Activate and monitor
Save, preview (always preview), then activate from the Surveys list. Check the dashboard after a day or two. You're looking for a completion rate above 70% — that's a good benchmark for a short survey. Below that? Check the drop-off funnel to see which question is losing people.
Act on the data
Once you have 50+ responses, here's the workflow:
- Check the rating trend in the Summary section. Is the average score stable, improving, or declining?
- Review the choice breakdown to see which onboarding step causes the most friction. If "Installing the SDK" dominates, that's a clear signal to invest in better install docs or a guided setup wizard.
- Search individual responses for keywords like "confusing," "broken," or "error." These surface specific issues that the structured questions might miss.
- Watch session replays for your lowest-rated responses. Two minutes of video often reveals more than a hundred text responses. Look for patterns: are multiple low-rating users hitting the same error? Getting lost on the same page?
- Create a saved search using the Survey Response filter for "rating less than 3" so you can revisit low-satisfaction sessions regularly without re-filtering each time.
- Track improvement by shipping a fix and watching the average rating in your timeseries chart. If the fix worked, you'll see the score climb in the following weeks.
Frequently asked questions
Can I edit a survey while it's active? Yes, surveys can be edited while active.
What happens to responses if I change a question? Changing a question's type will cause previous responses for that question to no longer appear in results. If you need to change how a question works, consider disabling the old question and adding a new one instead so historical data is preserved.
Can I reorder questions after the survey has started collecting responses? Yes, and responses will not be lost.
How often can a user see the same survey? Once a user completes or closes a survey, they will not see it again — even in future sessions.

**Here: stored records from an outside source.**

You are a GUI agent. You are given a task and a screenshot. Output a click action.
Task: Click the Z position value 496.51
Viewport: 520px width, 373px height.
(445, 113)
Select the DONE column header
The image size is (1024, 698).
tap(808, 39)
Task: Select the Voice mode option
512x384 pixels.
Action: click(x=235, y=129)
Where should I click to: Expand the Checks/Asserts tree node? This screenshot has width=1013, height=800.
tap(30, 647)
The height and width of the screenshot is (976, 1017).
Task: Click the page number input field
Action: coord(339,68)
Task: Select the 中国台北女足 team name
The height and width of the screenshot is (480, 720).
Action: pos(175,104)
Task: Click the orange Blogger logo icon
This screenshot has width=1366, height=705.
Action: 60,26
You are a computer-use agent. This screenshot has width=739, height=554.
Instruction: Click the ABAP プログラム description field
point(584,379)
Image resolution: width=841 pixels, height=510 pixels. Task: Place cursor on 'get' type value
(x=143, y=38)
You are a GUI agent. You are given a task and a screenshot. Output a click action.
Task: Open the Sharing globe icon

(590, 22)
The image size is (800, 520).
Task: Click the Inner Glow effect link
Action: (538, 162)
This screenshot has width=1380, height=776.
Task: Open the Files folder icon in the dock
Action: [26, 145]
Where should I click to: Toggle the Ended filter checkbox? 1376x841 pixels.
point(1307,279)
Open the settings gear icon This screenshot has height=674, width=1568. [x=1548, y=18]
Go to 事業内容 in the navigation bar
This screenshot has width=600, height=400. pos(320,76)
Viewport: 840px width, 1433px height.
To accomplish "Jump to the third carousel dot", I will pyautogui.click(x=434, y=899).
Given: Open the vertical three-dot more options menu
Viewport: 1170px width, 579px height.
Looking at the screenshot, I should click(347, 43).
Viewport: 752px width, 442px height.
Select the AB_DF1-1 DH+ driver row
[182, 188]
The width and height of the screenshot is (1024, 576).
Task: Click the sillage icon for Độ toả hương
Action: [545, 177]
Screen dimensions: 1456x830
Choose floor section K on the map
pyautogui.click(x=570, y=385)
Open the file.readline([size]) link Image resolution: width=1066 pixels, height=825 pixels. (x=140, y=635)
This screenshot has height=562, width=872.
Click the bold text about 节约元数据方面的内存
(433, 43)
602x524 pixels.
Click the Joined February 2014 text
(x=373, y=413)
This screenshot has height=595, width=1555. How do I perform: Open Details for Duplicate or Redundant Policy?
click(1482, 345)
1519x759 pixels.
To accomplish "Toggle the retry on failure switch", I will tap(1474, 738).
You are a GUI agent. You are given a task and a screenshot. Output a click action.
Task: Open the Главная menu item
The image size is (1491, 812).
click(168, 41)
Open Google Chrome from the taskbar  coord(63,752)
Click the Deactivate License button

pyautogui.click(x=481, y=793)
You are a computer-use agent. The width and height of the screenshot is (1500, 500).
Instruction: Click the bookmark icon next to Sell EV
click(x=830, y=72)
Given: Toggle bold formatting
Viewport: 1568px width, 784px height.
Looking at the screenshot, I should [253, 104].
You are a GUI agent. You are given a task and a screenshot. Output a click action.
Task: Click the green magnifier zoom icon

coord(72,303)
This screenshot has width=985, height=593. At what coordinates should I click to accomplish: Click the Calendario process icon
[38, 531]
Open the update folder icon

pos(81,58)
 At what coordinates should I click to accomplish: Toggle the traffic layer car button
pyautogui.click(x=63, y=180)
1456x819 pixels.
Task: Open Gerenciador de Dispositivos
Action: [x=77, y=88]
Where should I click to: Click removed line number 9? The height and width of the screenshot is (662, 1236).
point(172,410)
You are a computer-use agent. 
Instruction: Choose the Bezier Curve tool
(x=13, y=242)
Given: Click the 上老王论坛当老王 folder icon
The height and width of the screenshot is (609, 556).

Can I run multiple surveys at the same time? Yes. You can have multiple active surveys simultaneously. If a user qualifies for more than one survey the surveys will be staggered.
What are the limits on the Free plan? On the Free plan, you can have up to 3 active surveys and collect up to 100 responses per survey. All question types and templates are available. The "Powered by LogRocket" watermark appears on free-plan surveys — upgrade to Pro to remove it.
Is there a maximum number of surveys I can create? No.
Can I use surveys on mobile apps? Coming soon!
How do I remove the "Powered by LogRocket" watermark? Upgrade to a Pro plan. The watermark is automatically removed for paid accounts. See Creating Surveys for details.
Where do survey responses appear in Feedback? Survey responses automatically flow into Feedback, where they're combined with other qualitative data sources like support tickets and app store reviews.
Can I target surveys based on custom user properties? Yes, when you have configured user traits via the .identify() SDK function, these properties will be available in "Audience Targeting".
What happens if I deactivate a survey — do I lose the data? No. Deactivating a survey stops it from appearing to new users, but all existing response data, analytics, and session replay links are preserved. You can reactivate the survey at any time.
Can I duplicate a survey and modify the copy? Yes. Use the Duplicate action from the survey list to create an exact copy with all questions, logic, design, and targeting. The copy starts in an Inactive state with zero responses, so you can modify it without affecting the original. See [[Creating Surveys#Duplicating a survey]].
Does the survey widget conflict with other on-page widgets (chat, help, etc.)? If your app uses another widget for something like a help desk or support chat, you will want to put the survey widget in a different corner to avoid the widgets overlapping.
What happens if a user starts a survey but doesn't finish? If a user starts a survey but doesn't finish, we save the questions they submitted.